**Your assignment**
Report, as a single number, how many lines of the records contain the word "will".

**Records provided**
******

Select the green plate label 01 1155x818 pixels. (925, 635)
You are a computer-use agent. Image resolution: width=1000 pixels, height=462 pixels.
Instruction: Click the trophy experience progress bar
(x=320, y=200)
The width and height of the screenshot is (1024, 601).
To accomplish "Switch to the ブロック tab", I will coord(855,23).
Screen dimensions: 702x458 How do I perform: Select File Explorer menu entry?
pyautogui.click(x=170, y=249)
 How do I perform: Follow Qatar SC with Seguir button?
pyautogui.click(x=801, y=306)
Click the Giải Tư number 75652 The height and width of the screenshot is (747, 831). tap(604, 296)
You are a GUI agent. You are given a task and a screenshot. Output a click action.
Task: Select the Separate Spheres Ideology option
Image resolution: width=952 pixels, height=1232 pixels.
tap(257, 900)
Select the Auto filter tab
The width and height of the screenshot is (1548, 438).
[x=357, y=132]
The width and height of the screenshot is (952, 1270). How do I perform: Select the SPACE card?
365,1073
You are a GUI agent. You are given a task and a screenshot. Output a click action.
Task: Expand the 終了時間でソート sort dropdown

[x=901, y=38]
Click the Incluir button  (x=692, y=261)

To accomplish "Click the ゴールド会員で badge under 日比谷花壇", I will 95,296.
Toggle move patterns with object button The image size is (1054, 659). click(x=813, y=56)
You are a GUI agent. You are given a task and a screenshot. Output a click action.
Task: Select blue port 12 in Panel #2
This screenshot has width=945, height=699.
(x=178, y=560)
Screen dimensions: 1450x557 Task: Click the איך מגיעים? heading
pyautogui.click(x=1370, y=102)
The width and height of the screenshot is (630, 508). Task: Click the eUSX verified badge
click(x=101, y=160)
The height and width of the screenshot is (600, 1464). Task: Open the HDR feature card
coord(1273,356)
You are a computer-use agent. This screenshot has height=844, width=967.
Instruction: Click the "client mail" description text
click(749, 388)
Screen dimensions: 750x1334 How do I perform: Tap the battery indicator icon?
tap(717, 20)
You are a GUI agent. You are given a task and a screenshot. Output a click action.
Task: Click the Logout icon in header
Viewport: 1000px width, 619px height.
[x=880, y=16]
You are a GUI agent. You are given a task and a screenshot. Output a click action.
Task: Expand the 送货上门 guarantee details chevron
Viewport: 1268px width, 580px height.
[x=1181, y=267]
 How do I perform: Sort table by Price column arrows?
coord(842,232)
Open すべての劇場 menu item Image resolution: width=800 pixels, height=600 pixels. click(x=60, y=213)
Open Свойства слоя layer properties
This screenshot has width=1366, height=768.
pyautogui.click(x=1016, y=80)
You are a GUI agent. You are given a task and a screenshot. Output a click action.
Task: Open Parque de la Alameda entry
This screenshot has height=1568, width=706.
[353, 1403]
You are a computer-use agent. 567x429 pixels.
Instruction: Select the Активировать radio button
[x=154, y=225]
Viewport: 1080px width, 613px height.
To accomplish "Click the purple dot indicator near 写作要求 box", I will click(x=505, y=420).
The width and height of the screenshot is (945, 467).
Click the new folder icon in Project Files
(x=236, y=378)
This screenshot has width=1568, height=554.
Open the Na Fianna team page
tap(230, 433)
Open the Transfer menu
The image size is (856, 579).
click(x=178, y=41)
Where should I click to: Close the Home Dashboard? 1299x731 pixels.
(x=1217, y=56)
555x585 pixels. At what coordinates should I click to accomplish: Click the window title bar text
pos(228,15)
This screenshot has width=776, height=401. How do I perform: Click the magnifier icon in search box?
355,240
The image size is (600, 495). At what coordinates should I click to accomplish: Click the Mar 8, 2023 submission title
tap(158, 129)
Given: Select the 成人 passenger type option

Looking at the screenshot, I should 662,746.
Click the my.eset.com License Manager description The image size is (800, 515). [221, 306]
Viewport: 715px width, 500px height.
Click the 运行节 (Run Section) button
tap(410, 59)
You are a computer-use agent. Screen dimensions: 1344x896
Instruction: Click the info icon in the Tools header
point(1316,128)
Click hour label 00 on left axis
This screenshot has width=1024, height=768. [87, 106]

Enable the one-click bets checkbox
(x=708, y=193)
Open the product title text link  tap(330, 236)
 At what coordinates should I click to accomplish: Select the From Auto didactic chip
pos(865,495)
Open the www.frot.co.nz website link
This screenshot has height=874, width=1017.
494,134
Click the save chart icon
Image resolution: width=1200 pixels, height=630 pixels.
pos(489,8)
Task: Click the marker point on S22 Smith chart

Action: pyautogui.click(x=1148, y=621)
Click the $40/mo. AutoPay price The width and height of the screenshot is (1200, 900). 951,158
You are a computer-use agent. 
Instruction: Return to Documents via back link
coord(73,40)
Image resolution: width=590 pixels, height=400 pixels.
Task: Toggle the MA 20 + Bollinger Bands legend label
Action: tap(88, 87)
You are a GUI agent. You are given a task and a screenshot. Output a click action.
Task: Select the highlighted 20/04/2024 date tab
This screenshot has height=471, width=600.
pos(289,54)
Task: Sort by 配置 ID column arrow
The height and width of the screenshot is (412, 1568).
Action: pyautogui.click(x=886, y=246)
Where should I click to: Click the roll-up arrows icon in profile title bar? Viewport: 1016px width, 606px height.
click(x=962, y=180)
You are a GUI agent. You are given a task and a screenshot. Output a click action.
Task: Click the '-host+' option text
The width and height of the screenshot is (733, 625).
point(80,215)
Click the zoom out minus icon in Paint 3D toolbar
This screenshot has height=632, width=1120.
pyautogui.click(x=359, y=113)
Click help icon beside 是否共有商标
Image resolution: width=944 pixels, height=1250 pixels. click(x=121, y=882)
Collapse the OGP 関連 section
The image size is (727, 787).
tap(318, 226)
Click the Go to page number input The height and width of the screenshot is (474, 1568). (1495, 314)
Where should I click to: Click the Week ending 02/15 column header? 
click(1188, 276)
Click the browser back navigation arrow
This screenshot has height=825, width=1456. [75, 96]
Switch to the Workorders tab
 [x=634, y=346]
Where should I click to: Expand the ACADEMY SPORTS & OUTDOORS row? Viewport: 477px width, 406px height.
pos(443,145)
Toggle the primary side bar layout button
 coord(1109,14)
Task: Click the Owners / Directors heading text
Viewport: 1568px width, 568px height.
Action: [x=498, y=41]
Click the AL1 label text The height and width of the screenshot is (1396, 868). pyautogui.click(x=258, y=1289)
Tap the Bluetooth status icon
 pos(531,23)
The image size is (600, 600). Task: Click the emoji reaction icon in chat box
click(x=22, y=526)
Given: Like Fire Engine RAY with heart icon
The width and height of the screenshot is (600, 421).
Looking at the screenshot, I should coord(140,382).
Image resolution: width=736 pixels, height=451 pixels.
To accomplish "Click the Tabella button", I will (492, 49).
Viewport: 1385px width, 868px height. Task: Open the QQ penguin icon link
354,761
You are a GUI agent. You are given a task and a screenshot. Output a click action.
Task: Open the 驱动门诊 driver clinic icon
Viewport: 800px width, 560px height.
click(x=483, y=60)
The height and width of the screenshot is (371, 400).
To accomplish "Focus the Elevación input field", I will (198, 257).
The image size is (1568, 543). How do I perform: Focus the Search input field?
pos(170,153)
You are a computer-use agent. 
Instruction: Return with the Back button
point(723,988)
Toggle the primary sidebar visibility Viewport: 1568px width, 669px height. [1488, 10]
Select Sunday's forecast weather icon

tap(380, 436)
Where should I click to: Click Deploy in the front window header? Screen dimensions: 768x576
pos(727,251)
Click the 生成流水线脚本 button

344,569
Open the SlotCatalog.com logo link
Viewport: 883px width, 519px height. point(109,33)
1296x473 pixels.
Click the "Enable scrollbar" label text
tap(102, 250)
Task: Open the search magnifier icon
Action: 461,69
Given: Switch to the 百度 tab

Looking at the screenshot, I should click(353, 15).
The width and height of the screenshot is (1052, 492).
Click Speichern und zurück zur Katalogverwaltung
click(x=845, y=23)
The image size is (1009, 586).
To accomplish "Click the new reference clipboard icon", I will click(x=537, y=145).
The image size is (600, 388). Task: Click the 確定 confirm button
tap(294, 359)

******

**Response to this task**
6